No sé si podrán ayudarme. Os detallo el problema:

Ayer hice un emerge de KDE-META para instalar KDE (4.4.5). Posteriormente seguí la guía de actualización a 4.6 http://www.gentoo.org/proj/en/desktop/kde/kde44-46-upgrade.xml, activando los useflags que recomienda y añadiendo dbus, consolekit y xdm al runlevel por defecto.

Tras hacer un update world y reiniciar, aparte de que los paquetes de 4.6.2 no se instalan, el script de inicio checkfs parece haber desaparecido del sistema, con lo que éste arranca pero el resto de scripts no se inician (localmount, vixiecron, dhcpcd etc..) y me da un error de que no se pudo iniciar checkfs por lo que el resto de scripts no se inciarán ¿?¿?

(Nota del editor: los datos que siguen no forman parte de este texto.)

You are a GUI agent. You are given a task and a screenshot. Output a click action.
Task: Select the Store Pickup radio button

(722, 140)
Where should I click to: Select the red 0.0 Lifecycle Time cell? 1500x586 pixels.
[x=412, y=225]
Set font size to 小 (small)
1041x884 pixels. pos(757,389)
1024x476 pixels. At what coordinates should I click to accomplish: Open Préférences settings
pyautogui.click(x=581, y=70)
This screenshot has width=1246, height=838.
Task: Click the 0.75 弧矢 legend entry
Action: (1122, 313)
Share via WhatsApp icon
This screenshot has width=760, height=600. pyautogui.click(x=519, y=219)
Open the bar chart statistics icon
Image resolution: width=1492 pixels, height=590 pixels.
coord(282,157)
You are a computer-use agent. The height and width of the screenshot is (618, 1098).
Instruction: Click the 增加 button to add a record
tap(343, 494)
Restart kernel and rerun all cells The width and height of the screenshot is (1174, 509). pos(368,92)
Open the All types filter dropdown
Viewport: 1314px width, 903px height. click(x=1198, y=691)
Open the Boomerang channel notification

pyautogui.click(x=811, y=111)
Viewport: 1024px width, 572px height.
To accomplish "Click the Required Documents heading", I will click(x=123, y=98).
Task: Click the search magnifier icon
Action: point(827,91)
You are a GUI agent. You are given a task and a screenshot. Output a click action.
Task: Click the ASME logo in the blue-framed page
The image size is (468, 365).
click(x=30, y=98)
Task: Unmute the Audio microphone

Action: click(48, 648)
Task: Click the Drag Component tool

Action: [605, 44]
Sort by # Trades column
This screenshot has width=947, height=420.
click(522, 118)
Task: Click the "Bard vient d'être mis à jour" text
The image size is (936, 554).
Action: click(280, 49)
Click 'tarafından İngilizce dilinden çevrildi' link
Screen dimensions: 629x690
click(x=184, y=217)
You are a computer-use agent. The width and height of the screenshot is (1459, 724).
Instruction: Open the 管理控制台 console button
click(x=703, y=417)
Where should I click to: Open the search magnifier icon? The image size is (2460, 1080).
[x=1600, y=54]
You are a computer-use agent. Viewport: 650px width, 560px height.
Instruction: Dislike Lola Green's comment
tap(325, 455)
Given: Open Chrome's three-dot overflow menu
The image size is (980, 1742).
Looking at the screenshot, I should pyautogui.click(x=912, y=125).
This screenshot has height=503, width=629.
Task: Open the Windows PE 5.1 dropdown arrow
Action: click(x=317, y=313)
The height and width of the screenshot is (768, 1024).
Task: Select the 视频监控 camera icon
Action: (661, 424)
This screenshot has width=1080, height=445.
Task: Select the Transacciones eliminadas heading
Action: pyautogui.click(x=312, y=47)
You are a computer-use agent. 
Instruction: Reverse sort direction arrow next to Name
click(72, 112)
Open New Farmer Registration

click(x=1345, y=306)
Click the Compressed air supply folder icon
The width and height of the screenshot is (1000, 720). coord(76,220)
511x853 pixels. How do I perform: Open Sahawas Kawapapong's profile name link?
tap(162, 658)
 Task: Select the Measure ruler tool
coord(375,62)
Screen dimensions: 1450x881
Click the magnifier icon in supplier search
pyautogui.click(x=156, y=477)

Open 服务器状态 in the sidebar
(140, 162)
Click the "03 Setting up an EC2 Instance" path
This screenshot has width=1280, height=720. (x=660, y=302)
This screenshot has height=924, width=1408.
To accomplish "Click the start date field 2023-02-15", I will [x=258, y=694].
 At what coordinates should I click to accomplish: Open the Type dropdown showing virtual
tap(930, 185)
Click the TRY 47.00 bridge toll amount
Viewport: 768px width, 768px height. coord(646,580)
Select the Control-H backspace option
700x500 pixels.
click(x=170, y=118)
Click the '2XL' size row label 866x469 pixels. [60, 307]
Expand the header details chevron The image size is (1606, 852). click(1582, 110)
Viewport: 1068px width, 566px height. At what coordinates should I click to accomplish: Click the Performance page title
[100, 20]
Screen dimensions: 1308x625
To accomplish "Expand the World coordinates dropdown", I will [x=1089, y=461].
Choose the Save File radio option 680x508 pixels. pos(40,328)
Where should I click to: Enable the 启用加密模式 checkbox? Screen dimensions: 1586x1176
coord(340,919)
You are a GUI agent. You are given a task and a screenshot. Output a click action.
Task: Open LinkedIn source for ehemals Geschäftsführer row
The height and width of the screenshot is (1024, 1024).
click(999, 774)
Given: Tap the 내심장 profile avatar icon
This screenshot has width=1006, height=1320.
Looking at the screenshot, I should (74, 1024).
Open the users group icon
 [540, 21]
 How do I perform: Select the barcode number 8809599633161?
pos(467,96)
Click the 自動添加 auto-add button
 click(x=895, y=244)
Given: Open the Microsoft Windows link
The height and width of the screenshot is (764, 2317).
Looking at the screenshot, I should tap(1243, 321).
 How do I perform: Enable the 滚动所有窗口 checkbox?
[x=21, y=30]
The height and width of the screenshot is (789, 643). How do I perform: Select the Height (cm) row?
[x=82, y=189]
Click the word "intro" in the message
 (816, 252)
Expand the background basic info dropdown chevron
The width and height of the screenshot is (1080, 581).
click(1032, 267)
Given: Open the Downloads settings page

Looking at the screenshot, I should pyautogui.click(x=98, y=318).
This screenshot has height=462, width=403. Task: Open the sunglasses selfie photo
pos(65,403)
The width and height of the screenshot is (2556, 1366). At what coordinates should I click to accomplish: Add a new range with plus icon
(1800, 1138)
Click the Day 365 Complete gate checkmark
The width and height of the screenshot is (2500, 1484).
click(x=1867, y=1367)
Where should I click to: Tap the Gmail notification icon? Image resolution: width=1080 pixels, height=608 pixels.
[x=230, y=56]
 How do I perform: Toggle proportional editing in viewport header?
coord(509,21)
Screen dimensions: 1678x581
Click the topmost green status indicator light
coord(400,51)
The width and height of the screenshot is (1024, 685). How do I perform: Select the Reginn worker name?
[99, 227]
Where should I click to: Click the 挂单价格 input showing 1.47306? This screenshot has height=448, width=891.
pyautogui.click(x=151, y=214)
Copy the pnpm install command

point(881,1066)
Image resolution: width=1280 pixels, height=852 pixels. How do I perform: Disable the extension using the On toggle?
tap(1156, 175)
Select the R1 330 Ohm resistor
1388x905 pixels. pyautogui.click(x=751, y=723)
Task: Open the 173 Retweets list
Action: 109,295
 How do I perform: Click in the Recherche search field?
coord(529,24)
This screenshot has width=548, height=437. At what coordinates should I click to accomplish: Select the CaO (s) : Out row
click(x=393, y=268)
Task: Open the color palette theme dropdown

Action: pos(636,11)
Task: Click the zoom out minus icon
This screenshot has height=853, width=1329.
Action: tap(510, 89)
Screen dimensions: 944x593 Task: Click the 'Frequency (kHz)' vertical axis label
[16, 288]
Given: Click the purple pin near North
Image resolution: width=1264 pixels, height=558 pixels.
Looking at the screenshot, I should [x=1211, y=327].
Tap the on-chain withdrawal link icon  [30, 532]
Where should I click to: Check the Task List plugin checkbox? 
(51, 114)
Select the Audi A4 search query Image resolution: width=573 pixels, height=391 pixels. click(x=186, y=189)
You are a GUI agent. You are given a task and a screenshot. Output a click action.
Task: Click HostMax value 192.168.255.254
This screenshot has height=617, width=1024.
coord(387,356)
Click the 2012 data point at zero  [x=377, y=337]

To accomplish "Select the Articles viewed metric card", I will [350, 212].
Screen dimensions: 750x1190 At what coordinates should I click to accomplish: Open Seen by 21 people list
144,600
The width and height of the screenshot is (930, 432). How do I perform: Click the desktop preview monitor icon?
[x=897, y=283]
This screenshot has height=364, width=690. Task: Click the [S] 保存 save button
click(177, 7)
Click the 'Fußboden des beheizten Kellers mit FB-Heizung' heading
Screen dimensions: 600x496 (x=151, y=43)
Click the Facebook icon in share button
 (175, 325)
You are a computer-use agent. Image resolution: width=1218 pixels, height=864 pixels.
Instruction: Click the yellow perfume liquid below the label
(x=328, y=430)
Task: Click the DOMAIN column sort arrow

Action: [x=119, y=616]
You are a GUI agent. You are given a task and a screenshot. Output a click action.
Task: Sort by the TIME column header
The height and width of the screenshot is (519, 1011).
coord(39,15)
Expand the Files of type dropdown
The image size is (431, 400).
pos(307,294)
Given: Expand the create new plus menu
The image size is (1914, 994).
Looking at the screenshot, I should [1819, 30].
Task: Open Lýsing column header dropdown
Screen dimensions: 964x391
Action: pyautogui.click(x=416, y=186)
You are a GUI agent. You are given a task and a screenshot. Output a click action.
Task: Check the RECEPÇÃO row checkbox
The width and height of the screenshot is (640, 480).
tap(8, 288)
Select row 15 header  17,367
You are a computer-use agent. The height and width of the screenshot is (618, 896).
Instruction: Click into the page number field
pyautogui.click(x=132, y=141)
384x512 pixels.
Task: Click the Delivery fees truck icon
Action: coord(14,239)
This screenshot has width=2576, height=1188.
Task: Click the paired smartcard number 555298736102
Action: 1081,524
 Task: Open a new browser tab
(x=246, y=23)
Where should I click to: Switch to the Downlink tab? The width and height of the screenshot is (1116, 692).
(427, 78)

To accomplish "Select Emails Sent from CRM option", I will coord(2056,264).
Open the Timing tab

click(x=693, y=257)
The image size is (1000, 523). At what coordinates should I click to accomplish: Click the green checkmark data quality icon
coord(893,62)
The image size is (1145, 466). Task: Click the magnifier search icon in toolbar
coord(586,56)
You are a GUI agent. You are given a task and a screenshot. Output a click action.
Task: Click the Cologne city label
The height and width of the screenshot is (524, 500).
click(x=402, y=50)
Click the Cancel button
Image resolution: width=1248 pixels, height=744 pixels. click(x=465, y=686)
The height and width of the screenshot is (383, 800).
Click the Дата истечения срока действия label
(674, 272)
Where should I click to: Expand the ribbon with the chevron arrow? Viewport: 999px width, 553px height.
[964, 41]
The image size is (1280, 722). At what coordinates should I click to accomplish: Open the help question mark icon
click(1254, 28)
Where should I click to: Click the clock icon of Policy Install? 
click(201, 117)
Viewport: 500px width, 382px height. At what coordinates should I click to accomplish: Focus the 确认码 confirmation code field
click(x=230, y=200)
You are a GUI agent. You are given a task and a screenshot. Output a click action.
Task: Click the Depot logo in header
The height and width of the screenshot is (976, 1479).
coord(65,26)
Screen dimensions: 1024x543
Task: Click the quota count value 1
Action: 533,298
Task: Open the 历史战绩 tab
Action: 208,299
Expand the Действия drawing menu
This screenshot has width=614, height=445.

He mirado en /etc/conf.d/ y efectivamente checkfs no está, por lo que no se qué ha podido pasar ya que yo no lo he eliminado ni cómo solucionarlo (recrearlo?, hacer un emerge del paquete que lo incluye si es que lo incluye?)

A ver si alguien puede comentarme a qué se debe, ya que no quisiera tener que reinstalar el sistema base ahora que lo tengo muy bien estabilizado..   :Sad:  [/url]Last edited by algeroth on Tue May 10, 2011 7:21 am; edited 1 time in total

----------

## gringo

huele a que la actualización tb. te ha instalado openrc y no has ejecutado etc-update ( o lo que uses) despues ?

saluetes

----------

## algeroth

Si me ha parecido ver algo de openrc pero pasa tan rápido que no me da tiempo a analizarlo y claro el servicio de log de boot ahora no se inicia  :Sad: 

Te refieres a env-update??

Con hacerlo tras un boot serviría?

----------

## gringo

si eres capaz de entrar en el sistema, simplemente ejecuta etc-update y aplica los cambios.

OJO porque te va a sobreescribir varios archivos en /etc/conf.d/ asi que o bien los aplicas selectivamente con etc-update o aplicas todo y vuelves a poner todo en /etc/conf.d/ en su sitio despues aplicar todos los cambios.

saluetes

----------

## algeroth

Pude entrar y con etc-update se solucionó. Estoy desde KDE ahora mismo de hecho que lo voy configurando poco a poco.

Importante sobre todo el archivo /etc/rc que es quien le dice a openRC que no debe usar más checkfs

Gracias y lo pongo como resuelto  :Smile: 

----------